Faudrait-il continuer l'inventaire de centaines d'autres cas similaires dans le seul but de flatter des imaginations passionnées de romantisme sadique, ou pour le vilain plaisir de critiquer ou d'accuser certains fonctionnaires repus ? Non. Nous avons seulement voulu confirmer que le manque de revenu familial est l'un des facteurs principaux d'arriération pédagogique et d'instabilité. Par contraste, démontrer l'importance de ce revenu comme l'épanouissement de la famille, comme facteur essentiel de la vraie liberté individuelle, comme nécessaire au relèvement du niveau intellectuel, moral, physique, non seulement de l'individu, mais de toute une nation.
Si seulement nos hommes d'État et toutes nos vedettes de l'emprunt de la Victoire avaient, au cours des dix dernières années, mis le centième de ce même zèle à réclamer et à distribuer un petit revenu familial, nous aurions aujourd'hui des soldats plus stylés, plus forts, plus convaincus. L'idéal national serait plus élevé, le niveau intellectuel de la masse plus haut, la piété même plus profonde. Au lieu de cela, on déplore une dénatalité croissante, des asiles d'aliénés trop restreints, des prisons encombrées, des tuberculeux débordant les hôpitaux, une jeunesse légère, frivole, "en-jazée", faible moralement et physiquement, des taudis qui font queue... toutes les marques du manque de formation nationale. Cette déformation naît du défaut croissant d'aisance familiale, aisance indispensable à la santé nationale et à son bon comportement mental.

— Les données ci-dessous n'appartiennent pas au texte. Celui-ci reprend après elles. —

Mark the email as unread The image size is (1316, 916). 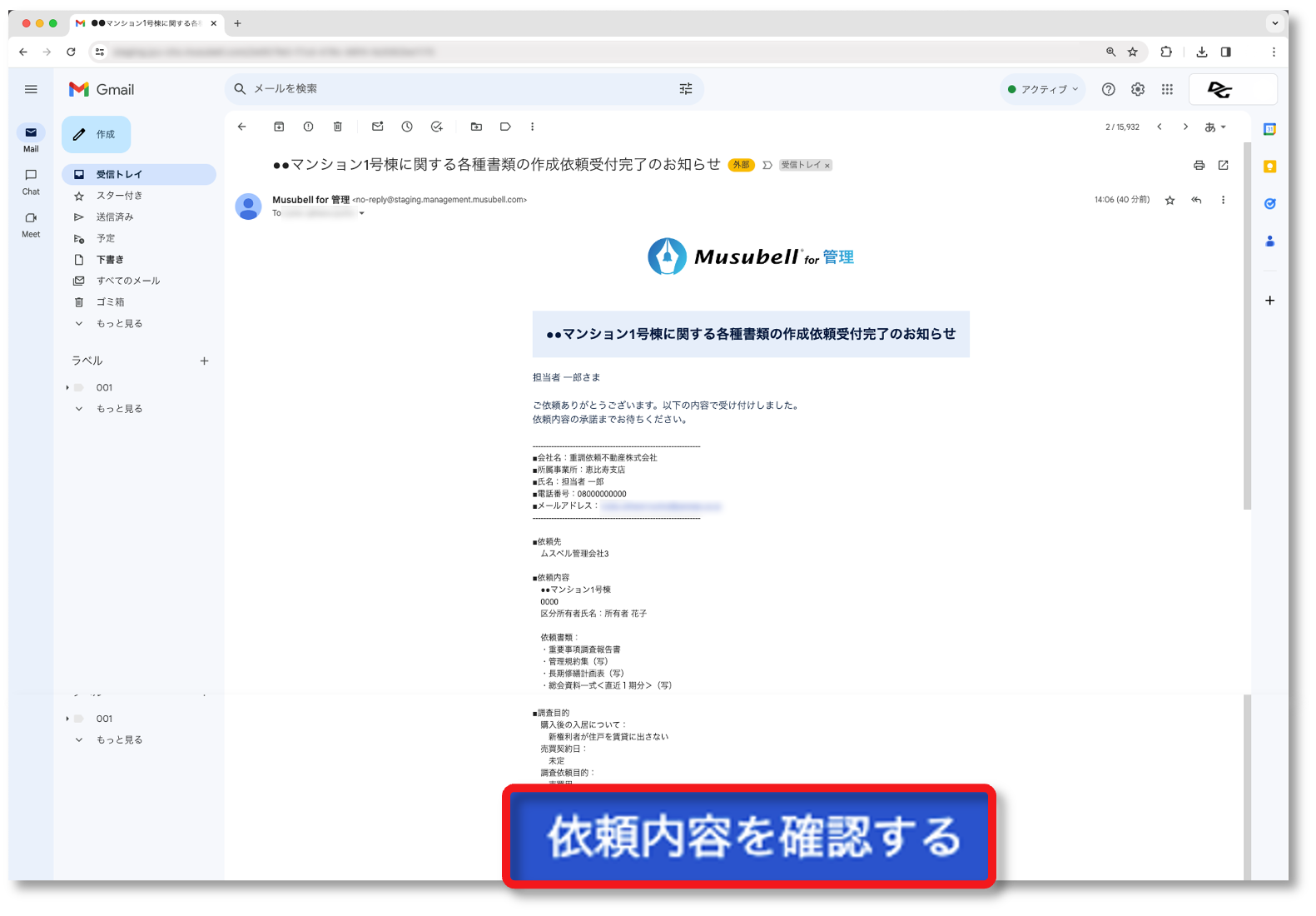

Afin donc d'assurer l'éducation totale de l'enfant, il faut à tout prix et avant tout assurer la sécurité totale de la famille. Le souci de gagner la piastre ne doit pas primer sur celui de vivre, de s'instruire, de se sanctifier, de se sauver. Il faut que les père et mère de famille, les premiers éducateurs après Dieu, réclament leur droit à tous les biens que la Providence met à la disposition de tous les hommes sur la terre.
Si donc tout obéit à l'homme dans la manière de produire ces biens, il faut également que la manière de les obtenir lui soit facilement fournie de façon à ce que jamais rien d'indispensable ne lui manque pour mener à bonne fin l'œuvre d'éducation des enfants qui lui sont confiés.
Que ceux donc qui sont chargés de voir à l'économie nationale se rendent compte de toutes les responsabilités de leurs fonctions. S'ils espèrent encore sauver la démocratie dans le monde, du moins sur la terre d'Amérique, qu'ils n'oublient pas d'assurer d'abord la sécurité économique de la famille.